Weyerhaeuser has had other contaminations in the past. Diesel was released from a tank into soil and groundwater in 1990, according to DEQ records, and a similar spill went into the McKenzie River in 1973, according to The Register-Guard.

“It’s really an unfortunate incident,” says EWEB board President John Brown of last month’s spill. “This isn’t the first time and it’s been going on for decades,” he adds, referencing Weyerhaeuser. “I hope they’ll figure out a way to stop this.” Brown adds, “What’s the motivation to prevent this from happening in the future?”

The cause of this particular spill, DEQ says, has been reported as a malfunction of faulty equipment from International Paper. “We don’t know a lot of details about the actual piece of machinery and how the oil got out of it,” Hanson says. “All we know is that it got out and then it made its way into this pipe that made its way directly into the McKenzie.”

It’s on the company to both prevent contaminations and self-report them when they happen, Hanson says. International Paper sends in monthly reports to DEQ monitoring various parameters, such as water temperature and pH, and DEQ inspects the company’s wastewater system every two years, DEQ’s Benenati says.

The last inspection was Jan. 11, according to DEQ records.
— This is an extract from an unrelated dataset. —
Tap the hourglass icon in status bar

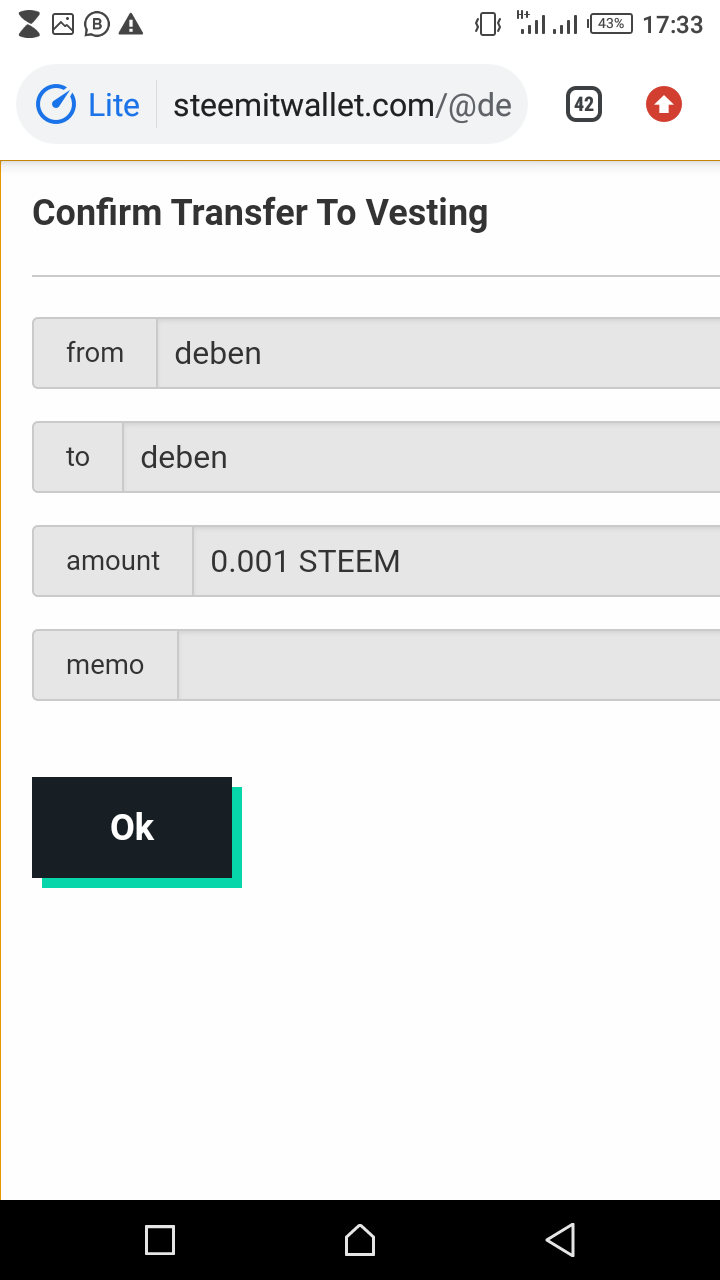click(30, 24)
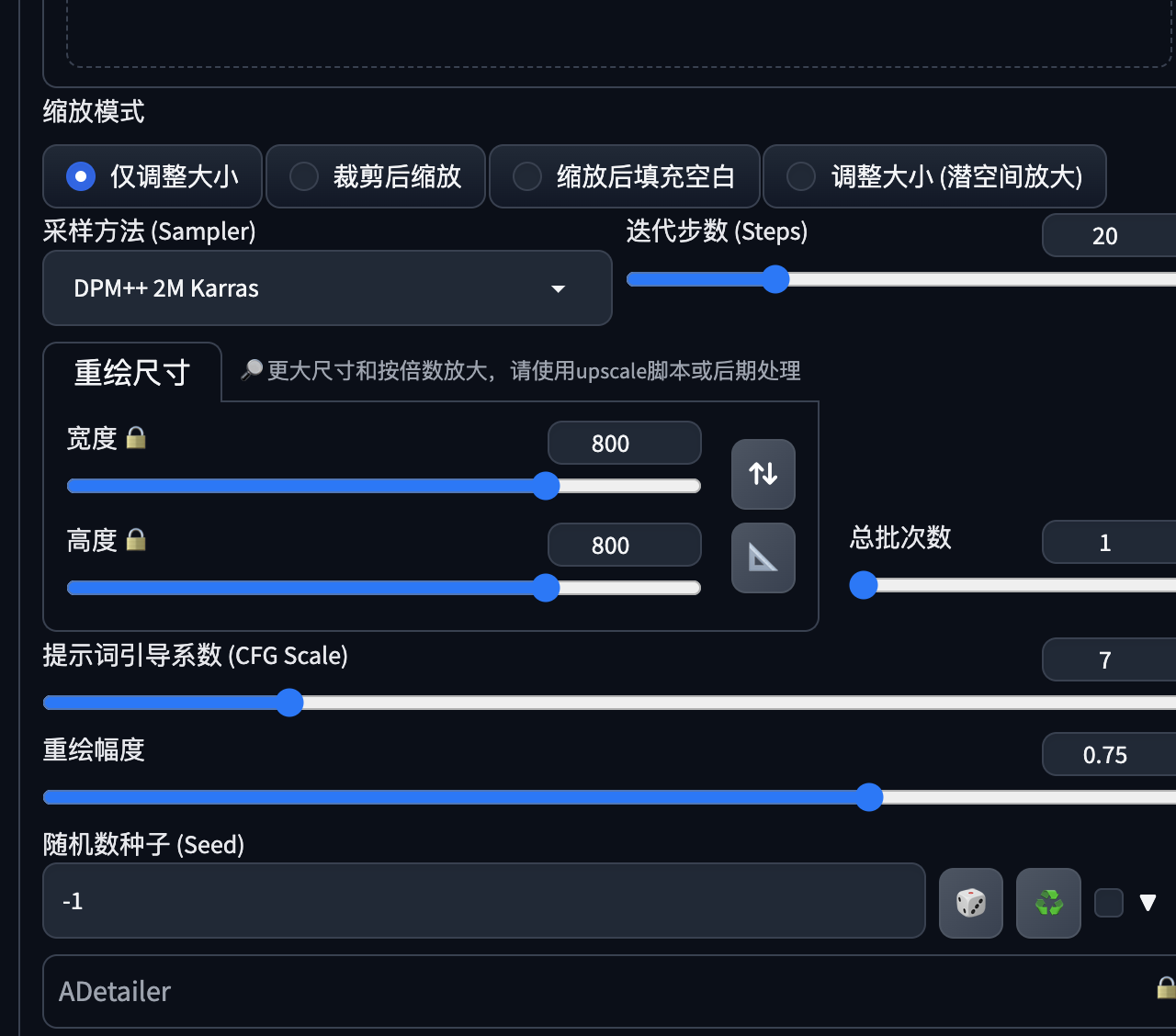This screenshot has width=1176, height=1036.
Task: Select the 裁剪后缩放 radio option
Action: tap(304, 176)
The internal machinery of the mill had nothing to do with that inspection, Hanson says, as the wastewater inspection happens outside of the facility and DEQ only inspects what the permit entails.

“It’s kind of up to them to maintain a facility that is operating properly, and if they have an incident they report it and they’re responsible for it,” he says.

The spill has been contained, and oil booms are now set up to collect residual fluid, but Helfrich says he’s still worried for aquatic life.

“Several folks told me the oil is on the surface but won’t hurt anything,” Helfrich says, but “we have tremendous bug hatches this time of year. These aquatic insects get covered by oil then eaten by fish. Oil also coats our aquatic mammals.”

Since responsibility lies on companies, like International Paper, to maintain their own equipment and self-report their mistakes, everyday citizens may feel helpless in protecting themselves and their environment, but EWEB’s Water Quality and Source Protection supervisor Karl Morgenstern says those everyday people can play a big role in keeping our watershed healthy.

“This spill was reported by a fisherman,” Morgenstern says, “so yes, it is very helpful when community members see something that does not appear right to report it.”